▶ _What you will do_
Within the listing below, please show every line carrying the string "pixel".

** Opening Supplied material block **

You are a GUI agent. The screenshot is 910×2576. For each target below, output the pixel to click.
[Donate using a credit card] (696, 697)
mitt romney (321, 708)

** Closing Supplied material block **
** Opening Supplied material block **

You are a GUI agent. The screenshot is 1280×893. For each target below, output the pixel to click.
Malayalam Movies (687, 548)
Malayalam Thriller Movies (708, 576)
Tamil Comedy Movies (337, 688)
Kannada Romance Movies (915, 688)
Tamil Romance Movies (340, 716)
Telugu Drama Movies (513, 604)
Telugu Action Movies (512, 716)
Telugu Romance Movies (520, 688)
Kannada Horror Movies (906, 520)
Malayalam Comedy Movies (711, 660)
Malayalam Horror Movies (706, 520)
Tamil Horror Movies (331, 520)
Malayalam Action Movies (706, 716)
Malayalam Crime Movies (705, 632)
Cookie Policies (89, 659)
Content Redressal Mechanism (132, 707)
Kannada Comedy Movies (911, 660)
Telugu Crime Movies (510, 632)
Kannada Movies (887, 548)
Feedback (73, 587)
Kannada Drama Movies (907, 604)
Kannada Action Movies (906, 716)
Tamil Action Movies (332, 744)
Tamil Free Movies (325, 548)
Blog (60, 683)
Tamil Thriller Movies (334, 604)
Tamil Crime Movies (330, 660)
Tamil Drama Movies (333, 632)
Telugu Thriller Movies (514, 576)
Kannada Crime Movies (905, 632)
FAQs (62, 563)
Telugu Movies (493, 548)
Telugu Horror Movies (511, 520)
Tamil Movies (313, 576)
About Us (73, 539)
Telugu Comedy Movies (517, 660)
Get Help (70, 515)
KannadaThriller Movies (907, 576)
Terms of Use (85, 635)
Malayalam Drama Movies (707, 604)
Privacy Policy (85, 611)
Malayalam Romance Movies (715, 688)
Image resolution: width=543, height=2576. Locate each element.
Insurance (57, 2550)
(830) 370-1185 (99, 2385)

** Closing Supplied material block **

▶ _Written response_
You are a GUI agent. The screenshot is 910×2576. For each target below, output the pixel to click.
You are a GUI agent. The screenshot is 1280×893. For each target below, output the pixel to click.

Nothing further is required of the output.